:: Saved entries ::
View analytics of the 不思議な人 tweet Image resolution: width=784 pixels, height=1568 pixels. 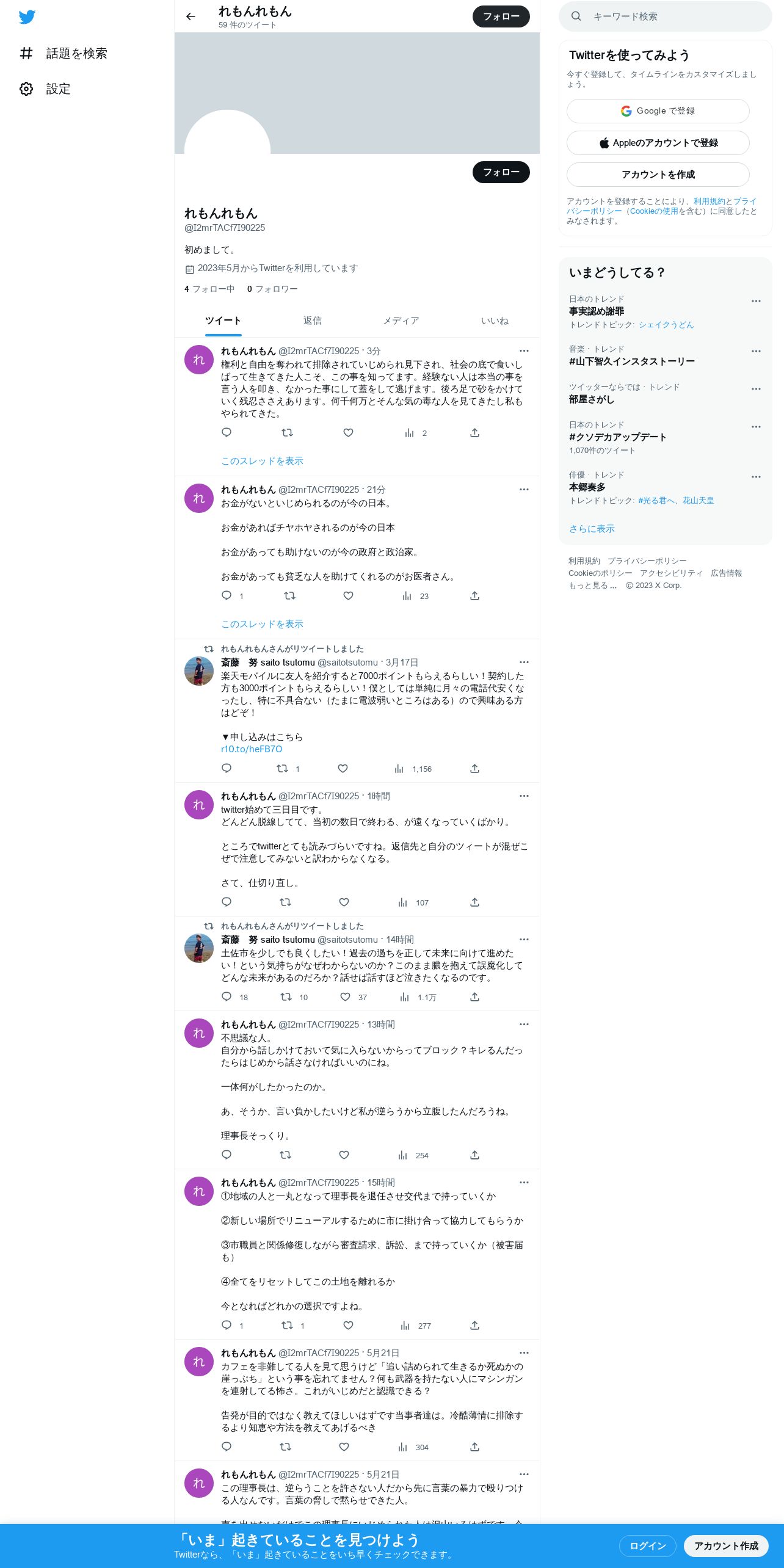pyautogui.click(x=413, y=1155)
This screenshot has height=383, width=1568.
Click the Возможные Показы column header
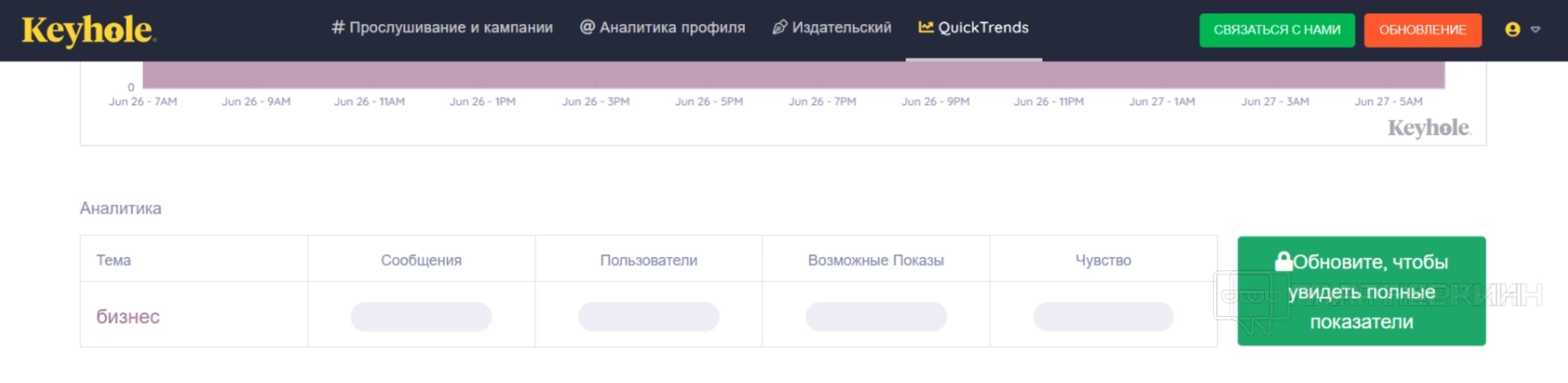876,260
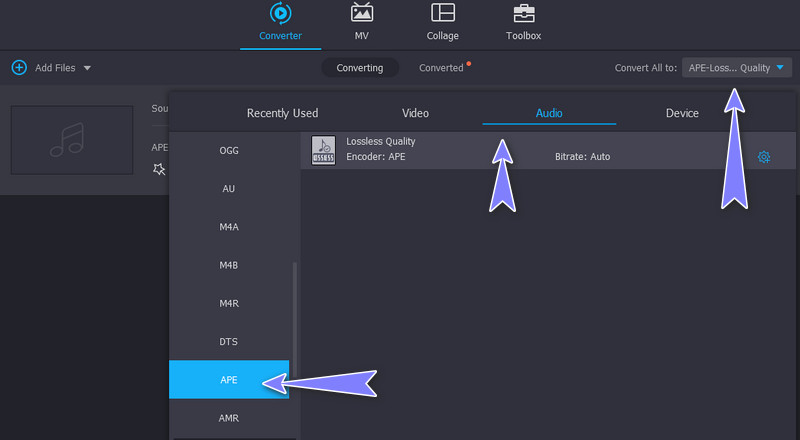Click the audio file music note thumbnail
Viewport: 800px width, 440px height.
click(72, 140)
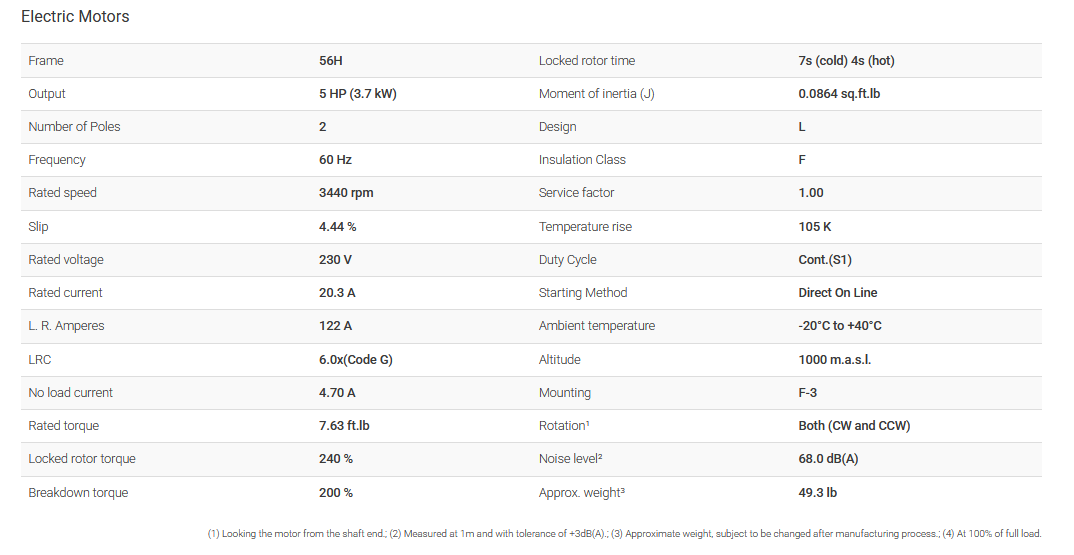Click the Temperature rise 105 K value
Image resolution: width=1074 pixels, height=555 pixels.
tap(815, 227)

:: Instructions to follow ::
Begin with the line containing "This screenshot has height=383, width=1568." and end with the last line of the entries above. Copy those lines exactly, both ends included, and drop every picture.

:: Result below ::
This screenshot has height=383, width=1568.
Click the Возможные Показы column header
876,260
Click the audio file music note thumbnail
Viewport: 800px width, 440px height.
click(72, 140)
Click the Temperature rise 105 K value
Image resolution: width=1074 pixels, height=555 pixels.
tap(815, 227)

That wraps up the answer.